3.2.1 Term Life Premiums
Term life policies can be renewed when they reach their expiration date; however, the mortality rate (cost of dying) and the risk factor have both risen. That means that the policy's face value will remain the same, but the new premium will be higher each time the policy is renewed. Because the premium "steps up" (or rises), this method is called the step rate method.
Level term premium insurance policies bypass the step rate method. Remember, in all term policies when the option to renew is exercised, the premium goes up accordingly - all except level term premium policies.
Sounds good to be able to renew your policy when you reach 50 years of age at the same cost as when you were 40, doesn't it? There's almost always a catch, isn't there?
Insurers are well aware that as the insured ages, so does the insurer's risk. So in order to keep the premiums level, they must charge more in the beginning.
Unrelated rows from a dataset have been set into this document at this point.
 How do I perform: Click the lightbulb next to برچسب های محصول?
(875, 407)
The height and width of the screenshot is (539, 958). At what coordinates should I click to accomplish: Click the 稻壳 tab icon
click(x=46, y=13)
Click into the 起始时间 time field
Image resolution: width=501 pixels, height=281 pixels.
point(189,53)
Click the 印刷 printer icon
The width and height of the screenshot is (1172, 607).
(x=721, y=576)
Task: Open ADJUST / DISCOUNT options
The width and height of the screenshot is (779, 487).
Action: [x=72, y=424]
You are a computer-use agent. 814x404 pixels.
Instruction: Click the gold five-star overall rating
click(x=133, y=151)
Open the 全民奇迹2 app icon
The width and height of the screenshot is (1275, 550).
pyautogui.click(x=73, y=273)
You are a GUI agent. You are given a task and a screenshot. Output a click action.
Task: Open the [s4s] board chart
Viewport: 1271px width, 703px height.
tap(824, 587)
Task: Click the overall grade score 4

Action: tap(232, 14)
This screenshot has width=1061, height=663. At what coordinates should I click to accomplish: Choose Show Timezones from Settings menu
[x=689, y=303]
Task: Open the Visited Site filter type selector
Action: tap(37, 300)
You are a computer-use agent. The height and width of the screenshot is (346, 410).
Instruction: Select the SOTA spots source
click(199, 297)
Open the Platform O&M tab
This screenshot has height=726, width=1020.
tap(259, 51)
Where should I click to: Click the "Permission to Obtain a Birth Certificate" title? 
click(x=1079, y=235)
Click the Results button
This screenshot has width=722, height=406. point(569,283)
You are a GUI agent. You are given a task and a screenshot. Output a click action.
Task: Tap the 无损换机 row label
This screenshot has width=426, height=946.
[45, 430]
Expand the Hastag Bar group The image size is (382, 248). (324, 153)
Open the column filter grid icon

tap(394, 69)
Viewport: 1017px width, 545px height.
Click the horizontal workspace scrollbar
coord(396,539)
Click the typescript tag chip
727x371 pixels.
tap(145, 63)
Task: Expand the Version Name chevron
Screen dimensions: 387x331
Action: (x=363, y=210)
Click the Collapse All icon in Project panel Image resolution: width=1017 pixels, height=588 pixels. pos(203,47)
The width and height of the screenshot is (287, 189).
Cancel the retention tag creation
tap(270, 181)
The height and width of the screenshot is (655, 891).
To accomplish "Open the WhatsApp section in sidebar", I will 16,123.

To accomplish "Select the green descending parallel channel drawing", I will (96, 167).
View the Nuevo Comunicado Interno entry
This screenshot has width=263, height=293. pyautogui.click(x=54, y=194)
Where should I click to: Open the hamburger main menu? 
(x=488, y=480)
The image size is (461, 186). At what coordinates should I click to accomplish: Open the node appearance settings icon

In Jim and Faye's case, when they purchased the term policy on Jim, he was 25 years old and now he is 30. If the new whole life premium is based on the original age method (25), the premiums would naturally be lower than if they were based on the attained age method (30). However, they may have to pay the difference in premiums between the term and permanent insurance amount from the date they purchased the term policy to the time of conversion. By paying the difference, they benefit from having a lower premium payment and accumulating the cash value quicker in the new policy than if the conversion was made using the attained age method.